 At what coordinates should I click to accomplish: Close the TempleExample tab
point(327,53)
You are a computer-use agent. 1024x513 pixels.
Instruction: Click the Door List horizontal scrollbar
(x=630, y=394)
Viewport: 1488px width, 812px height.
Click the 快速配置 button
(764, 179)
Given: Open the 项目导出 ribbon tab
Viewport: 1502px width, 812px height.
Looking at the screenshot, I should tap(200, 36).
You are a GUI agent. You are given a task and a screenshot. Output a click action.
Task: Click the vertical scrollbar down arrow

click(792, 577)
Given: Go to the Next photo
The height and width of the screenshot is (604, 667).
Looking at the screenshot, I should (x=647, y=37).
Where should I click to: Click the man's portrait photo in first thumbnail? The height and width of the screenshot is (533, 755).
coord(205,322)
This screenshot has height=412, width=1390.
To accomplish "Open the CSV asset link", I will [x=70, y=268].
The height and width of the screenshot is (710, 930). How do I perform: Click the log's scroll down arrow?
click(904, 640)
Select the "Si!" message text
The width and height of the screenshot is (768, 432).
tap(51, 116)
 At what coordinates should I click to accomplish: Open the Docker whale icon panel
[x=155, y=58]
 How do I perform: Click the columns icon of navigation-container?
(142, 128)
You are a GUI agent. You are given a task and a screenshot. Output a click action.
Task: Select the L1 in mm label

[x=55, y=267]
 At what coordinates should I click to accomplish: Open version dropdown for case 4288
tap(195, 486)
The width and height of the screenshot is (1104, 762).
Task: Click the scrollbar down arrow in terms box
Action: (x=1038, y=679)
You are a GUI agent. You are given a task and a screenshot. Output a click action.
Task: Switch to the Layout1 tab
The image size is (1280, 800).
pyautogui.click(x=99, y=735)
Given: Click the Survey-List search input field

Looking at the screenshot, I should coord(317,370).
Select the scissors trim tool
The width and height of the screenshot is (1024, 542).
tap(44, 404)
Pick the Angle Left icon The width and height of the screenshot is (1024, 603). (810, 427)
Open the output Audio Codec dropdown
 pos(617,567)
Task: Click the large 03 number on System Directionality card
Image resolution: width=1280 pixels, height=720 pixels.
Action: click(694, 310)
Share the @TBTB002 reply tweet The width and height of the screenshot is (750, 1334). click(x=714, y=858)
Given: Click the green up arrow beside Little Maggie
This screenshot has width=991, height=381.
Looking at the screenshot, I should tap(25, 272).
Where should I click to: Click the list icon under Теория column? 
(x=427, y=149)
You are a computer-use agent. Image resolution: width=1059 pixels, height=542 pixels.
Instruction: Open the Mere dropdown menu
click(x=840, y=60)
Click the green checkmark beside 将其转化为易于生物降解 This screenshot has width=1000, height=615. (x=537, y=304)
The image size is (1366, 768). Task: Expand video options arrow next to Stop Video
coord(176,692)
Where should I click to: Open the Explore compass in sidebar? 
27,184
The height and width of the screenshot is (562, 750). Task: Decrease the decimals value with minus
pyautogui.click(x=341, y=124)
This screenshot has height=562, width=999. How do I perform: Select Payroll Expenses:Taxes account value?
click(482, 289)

[Problem to solve]
Add 42 to every coordinate in the answers, then give the lines again with the requests included, starting with the first line of the items and going on through the line with "(x=630, y=394)". Cover only those lines.

[In response]
 At what coordinates should I click to accomplish: Close the TempleExample tab
point(369,95)
You are a computer-use agent. 1024x513 pixels.
Instruction: Click the Door List horizontal scrollbar
(x=672, y=436)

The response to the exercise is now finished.